Note d’information sur la jurisprudence de la Cour No 115
Janvier 2009
Ćosić c. Croatie - 28261/06
Arrêt 15.1.2009 [Section I]
Article 8
Article 8-1
Respect du domicile
Absence de garanties procédurales dans la procédure d’expulsion visant la requérante : violation
En fait : En 1984, la requérante, enseignante, reçut en location à titre temporaire un appartement dont le propriétaire était à l’époque l’armée du peuple yougoslave. Le bail vint à échéance en 1990. En 1991, en reprenant tous les biens de l’armée, l’Etat devint propriétaire de l’appartement. N’ayant pas obtenu d’autre logement, la requérante demeura dans l’appartement, dont elle continua à payer le loyer. En 1999, l’Etat engagea une procédure d’expulsion contre elle. En 2002, le tribunal de première instance fit droit à la demande de l’Etat et ordonna l’expulsion de l’intéressée, bien que celle-ci n’eût pas d’autre endroit où habiter. La requérante interjeta appel en vain.

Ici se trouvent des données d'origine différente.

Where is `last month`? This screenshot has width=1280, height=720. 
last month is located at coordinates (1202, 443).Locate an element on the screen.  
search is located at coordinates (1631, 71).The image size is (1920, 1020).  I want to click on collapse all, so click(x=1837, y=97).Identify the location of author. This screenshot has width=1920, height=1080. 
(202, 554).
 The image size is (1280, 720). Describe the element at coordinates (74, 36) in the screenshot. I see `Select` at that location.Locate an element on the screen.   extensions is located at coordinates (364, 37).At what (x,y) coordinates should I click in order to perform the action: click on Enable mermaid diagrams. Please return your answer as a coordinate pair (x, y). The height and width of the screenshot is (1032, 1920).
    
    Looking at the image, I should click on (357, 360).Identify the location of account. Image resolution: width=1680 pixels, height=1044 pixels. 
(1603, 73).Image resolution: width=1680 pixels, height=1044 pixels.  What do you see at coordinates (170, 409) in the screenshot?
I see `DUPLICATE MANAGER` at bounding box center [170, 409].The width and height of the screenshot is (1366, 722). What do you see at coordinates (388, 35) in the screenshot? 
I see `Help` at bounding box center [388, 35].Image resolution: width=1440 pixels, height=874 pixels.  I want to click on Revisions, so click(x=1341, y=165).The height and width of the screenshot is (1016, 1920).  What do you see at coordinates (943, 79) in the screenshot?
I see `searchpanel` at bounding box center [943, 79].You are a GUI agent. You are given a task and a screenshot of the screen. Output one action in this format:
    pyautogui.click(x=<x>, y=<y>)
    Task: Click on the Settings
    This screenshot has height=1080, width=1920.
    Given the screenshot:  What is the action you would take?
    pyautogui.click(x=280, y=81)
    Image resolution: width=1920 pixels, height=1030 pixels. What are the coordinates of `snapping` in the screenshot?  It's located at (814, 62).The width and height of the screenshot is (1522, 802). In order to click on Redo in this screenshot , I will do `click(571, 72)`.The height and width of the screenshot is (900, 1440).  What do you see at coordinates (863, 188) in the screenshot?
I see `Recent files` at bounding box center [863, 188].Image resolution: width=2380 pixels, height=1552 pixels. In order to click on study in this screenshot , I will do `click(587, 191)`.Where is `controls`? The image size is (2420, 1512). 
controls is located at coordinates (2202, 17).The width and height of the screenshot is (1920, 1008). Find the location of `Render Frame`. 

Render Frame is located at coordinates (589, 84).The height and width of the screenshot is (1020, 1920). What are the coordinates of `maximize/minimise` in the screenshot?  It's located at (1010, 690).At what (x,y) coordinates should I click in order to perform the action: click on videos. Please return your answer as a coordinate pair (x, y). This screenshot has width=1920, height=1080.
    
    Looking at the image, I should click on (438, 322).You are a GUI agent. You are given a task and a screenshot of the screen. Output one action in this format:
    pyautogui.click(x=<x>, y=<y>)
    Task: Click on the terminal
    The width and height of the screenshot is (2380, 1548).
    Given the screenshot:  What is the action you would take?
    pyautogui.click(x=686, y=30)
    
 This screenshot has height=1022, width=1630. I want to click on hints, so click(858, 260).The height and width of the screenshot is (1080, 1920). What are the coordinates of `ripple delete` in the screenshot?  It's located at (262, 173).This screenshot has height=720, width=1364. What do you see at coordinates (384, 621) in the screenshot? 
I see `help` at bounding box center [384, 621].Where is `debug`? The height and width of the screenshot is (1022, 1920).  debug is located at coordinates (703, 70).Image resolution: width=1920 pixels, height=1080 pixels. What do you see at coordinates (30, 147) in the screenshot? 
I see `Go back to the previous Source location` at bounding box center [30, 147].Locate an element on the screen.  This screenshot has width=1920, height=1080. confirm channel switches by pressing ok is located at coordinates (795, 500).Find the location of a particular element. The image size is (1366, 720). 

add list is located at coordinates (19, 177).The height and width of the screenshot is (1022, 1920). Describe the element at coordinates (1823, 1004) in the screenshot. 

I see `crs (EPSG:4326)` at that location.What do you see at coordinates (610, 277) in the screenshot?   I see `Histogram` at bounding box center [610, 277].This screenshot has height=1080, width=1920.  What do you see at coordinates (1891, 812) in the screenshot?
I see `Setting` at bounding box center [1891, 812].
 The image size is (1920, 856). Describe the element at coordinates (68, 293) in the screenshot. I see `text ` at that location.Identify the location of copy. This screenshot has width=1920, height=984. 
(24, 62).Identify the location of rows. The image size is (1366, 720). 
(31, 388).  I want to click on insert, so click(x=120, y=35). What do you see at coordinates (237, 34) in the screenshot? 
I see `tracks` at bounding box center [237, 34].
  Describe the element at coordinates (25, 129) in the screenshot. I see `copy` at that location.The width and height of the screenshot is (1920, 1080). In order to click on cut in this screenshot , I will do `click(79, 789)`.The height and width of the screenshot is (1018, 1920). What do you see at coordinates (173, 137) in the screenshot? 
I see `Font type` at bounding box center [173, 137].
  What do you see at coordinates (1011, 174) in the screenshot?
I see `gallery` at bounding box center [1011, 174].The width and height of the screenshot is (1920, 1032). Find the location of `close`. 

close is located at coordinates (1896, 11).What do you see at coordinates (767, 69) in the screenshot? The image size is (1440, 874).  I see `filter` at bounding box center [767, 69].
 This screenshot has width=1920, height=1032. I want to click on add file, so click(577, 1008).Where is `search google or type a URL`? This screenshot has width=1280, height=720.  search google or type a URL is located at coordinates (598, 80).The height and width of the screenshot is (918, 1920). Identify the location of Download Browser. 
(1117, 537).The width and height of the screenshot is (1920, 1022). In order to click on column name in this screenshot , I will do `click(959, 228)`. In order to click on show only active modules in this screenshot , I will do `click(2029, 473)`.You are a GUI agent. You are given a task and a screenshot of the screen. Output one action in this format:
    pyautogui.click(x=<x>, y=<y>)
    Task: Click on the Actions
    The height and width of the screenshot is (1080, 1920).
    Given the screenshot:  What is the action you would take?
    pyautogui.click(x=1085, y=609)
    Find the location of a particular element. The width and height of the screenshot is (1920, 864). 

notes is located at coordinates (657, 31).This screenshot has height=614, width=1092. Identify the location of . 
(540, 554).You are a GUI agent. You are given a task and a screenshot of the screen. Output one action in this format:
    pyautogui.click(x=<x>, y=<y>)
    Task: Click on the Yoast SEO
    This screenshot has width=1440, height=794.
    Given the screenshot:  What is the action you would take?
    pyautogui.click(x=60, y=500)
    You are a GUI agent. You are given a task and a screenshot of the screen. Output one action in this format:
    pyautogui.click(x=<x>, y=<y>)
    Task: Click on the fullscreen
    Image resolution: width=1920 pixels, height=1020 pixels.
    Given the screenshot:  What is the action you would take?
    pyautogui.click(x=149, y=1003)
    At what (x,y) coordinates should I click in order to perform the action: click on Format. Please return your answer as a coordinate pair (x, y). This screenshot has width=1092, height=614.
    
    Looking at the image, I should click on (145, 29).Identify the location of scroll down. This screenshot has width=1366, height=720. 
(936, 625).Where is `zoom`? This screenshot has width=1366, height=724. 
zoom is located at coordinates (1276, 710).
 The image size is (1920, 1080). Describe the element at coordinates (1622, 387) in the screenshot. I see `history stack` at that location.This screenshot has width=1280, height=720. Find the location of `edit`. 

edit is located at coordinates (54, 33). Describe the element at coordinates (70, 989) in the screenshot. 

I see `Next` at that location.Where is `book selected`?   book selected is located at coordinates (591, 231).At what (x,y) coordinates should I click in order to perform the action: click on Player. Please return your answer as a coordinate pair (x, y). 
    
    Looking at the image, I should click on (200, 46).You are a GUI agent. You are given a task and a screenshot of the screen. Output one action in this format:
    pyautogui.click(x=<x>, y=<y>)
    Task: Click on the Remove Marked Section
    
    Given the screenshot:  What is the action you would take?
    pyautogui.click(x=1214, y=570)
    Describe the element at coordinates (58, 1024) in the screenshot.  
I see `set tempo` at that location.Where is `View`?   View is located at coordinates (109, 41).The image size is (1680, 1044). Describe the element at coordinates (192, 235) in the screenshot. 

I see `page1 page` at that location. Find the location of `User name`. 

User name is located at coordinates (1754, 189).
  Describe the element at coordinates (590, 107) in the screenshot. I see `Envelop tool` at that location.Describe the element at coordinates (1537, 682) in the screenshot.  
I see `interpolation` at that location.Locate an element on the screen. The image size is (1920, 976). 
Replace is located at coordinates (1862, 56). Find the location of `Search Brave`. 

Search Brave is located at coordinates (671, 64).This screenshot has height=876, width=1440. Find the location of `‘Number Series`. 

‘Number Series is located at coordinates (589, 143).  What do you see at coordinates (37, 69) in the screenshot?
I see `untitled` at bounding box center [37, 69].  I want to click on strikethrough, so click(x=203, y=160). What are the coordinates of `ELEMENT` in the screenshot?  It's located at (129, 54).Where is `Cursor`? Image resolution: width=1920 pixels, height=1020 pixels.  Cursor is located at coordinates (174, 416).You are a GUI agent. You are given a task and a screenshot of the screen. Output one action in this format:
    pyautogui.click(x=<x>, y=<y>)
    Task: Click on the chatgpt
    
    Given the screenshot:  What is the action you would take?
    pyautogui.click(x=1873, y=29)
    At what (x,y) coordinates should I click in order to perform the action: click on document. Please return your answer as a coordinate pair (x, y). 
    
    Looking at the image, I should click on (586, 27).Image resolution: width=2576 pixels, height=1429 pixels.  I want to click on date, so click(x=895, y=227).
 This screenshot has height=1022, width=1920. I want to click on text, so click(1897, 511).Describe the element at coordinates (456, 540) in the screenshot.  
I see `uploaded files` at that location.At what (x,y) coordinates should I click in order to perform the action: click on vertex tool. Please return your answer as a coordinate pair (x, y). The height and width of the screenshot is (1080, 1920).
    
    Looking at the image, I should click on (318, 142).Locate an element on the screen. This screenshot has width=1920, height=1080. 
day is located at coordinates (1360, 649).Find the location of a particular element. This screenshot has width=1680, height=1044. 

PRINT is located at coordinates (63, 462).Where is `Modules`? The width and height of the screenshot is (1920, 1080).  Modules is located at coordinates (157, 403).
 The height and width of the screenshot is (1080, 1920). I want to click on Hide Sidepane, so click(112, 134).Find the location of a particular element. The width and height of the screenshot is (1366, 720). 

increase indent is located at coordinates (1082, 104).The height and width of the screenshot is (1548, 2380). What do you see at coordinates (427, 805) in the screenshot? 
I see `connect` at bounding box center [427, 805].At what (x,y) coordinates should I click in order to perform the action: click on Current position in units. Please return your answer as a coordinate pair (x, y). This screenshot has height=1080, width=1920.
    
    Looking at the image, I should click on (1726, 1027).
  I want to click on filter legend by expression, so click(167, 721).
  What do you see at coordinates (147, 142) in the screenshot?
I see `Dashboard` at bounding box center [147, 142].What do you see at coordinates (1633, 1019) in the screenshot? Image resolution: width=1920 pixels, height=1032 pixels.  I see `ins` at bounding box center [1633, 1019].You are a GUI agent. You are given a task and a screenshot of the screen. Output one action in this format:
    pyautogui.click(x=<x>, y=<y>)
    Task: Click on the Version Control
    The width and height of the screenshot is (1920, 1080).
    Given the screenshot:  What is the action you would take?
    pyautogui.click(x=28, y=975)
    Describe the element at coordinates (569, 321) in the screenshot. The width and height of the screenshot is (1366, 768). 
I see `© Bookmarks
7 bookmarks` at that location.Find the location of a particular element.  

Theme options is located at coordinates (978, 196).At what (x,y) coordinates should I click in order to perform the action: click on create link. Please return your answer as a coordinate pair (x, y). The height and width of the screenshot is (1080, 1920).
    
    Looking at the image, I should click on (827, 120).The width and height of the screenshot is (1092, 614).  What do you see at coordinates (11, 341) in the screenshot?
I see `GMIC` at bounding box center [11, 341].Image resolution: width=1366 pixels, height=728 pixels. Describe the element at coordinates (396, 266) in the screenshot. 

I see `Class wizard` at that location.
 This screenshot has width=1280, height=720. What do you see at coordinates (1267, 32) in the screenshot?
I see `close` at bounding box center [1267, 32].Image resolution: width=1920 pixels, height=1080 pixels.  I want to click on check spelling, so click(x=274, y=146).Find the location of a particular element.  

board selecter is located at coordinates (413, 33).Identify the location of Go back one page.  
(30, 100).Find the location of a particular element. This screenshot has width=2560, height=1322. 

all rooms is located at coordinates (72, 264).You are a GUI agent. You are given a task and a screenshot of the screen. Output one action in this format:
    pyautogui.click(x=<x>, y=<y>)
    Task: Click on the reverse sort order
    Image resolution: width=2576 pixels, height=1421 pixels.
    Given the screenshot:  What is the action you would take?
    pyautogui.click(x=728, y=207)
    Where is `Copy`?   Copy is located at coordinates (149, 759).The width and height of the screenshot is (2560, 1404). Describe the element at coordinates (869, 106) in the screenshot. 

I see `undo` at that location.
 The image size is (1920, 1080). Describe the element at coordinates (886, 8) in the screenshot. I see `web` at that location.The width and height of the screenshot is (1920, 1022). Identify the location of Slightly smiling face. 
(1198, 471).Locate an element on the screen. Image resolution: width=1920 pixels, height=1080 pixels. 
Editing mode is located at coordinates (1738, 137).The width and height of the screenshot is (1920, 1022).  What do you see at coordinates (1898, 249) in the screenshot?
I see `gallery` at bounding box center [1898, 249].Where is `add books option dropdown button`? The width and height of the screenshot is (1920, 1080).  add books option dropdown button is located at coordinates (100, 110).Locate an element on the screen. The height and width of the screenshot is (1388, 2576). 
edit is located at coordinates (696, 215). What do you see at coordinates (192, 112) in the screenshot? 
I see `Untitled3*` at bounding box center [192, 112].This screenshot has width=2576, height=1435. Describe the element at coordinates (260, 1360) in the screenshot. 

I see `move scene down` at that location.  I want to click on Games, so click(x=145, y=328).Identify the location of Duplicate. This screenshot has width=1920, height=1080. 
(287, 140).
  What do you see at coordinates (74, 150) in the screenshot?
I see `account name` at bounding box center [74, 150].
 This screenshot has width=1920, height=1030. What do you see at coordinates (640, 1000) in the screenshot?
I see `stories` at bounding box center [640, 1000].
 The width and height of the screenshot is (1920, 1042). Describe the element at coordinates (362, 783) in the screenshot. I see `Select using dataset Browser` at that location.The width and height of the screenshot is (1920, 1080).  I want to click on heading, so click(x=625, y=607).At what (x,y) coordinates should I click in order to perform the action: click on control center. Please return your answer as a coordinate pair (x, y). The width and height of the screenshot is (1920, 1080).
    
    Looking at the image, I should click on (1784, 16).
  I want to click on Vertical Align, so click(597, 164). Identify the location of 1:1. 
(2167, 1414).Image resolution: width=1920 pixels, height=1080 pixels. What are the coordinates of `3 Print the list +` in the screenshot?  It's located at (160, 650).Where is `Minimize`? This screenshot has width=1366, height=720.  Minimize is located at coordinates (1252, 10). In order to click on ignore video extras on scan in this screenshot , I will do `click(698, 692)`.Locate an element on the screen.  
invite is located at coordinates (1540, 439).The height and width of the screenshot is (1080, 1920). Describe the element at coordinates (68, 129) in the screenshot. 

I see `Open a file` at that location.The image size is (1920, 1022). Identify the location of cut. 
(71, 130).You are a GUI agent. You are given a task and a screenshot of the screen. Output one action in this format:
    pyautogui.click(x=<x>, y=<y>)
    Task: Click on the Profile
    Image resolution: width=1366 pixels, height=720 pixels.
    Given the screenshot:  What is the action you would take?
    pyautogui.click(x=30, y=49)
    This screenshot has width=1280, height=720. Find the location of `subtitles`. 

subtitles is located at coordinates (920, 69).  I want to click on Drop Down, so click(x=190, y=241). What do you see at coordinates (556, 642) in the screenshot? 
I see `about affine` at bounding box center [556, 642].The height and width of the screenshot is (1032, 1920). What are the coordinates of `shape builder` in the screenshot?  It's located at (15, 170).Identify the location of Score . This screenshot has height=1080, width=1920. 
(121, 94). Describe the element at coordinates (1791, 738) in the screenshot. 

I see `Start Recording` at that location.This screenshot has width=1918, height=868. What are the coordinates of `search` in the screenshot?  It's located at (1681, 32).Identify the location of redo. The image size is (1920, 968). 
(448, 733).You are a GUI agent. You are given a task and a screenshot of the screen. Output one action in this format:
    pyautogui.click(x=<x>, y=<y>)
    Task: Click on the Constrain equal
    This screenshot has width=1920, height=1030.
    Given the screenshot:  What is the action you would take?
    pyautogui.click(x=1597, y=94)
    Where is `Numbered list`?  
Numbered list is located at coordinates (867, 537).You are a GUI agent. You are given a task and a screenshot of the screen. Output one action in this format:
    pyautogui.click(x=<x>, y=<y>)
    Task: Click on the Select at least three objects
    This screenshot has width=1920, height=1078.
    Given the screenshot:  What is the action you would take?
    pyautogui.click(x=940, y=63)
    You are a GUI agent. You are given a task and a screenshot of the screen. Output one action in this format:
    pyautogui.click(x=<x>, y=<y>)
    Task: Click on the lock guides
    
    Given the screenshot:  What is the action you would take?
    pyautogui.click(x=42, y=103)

En droit : Bien que la requérante n’eût pas encore été expulsée à la date de l’adoption de l’arrêt par la Cour, la décision du tribunal l’obligeant à quitter l’appartement s’analyse néanmoins en une ingérence dans l’exercice par elle de son droit au respect de son domicile. A cet égard, la Cour rappelle que l’exigence de proportionnalité découlant du paragraphe 2 de l’article 8 soulève des questions de procédure et de fond. En particulier, il faut que le processus décisionnel aboutissant aux mesures attentatoires aux droits protégés par l’article 8 soit équitable et respecte comme il se doit les intérêts de l’individu protégés par cette disposition. La Cour rappelle en outre que toute personne risquant de se voir priver de son domicile doit en principe avoir la possibilité de faire examiner la proportionnalité et le caractère raisonnable d’une mesure aussi draconienne à la lumière des principes pertinents posés par la Convention, nonobstant le fait que le droit d’occupation de la personne concernée eût pris fin en vertu du droit interne. En l’espèce, les tribunaux internes se sont bornés à conclure que la requérante avait perdu tout droit légal d’occuper l’appartement au regard du droit interne applicable et qu’elle devait donc le quitter. Tout en reconnaissant la situation difficile de l’intéressée, le tribunal de première instance a expressément déclaré qu’il devait fonder sa décision exclusivement sur les lois applicables. Les tribunaux nationaux n’ont donc pas analysé la proportionnalité de la mesure visant la requérante, alors qu’ils étaient tenus d’interpréter et d’appliquer les dispositions du droit interne d’une manière compatible avec les obligations incombant à la Croatie en vertu de la Convention. En conclusion, la Cour estime que la requérante n’a pas bénéficié de garanties procédurales adéquates dans le cadre de la procédure d’expulsion.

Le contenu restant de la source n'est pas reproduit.